How to Increase Your Chances of Winning a Grant as a New Nonprofit
If your organization is a new nonprofit, you can increase your chances of winning a grant award by applying through a fiscal sponsor. A fiscal sponsor is usually a veteran agency with a long and successful track record in winning and managing grants; of course, the sponsor must have 501(c)(3) nonprofit status awarded by the IRS.
The role of a fiscal sponsor is to act as an umbrella organization for newer nonprofit organizations that have little or no experience in winning and managing grant awards. Your new organization is the grant applicant, and the established agency is the fiscal sponsor.
It acts as the fiduciary (financial) agent for your grant monies. In other words, your fiscal sponsor is responsible for depositing the monies in a separate account and for creating procedures for your organization to access the grant monies.
Why would you use a fiscal sponsor instead of applying directly for grant funds yourself? Because some foundations and corporate givers don’t award grant monies to nonprofit organizations that haven’t completed the IRS advanced ruling period — typically a 36-month time frame during which the IRS is monitoring your nonprofit-related activities and finances to make sure you’re fulfilling the mission, purpose, and activities stated on your nonprofit status application (Form 1023).

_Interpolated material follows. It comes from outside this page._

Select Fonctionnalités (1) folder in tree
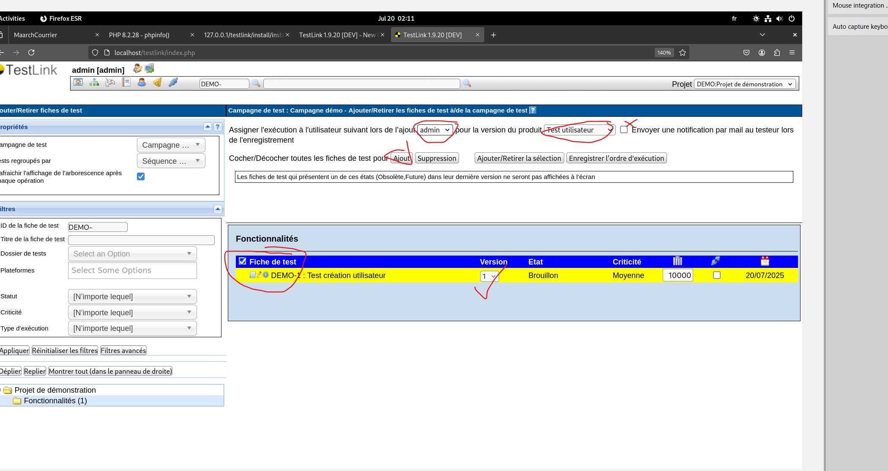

No funder wants to award substantial grant monies (more than $10,000) to a nonprofit in the advanced ruling period. Note: Government agencies don’t have advanced ruling period–related requirements.
When selecting a fiscal sponsor, do the following:
Find a well-established nonprofit organization with a successful track record in financial management.
Ask your local banker to make a recommendation for a suitable fiscal sponsor.
Look for community-based foundations set up to act as umbrella management structures for new and struggling nonprofit organizations.
Choose a sponsor you’re on good terms with and one you have open lines of communication with. Otherwise, your grant monies may be slow in trickling down.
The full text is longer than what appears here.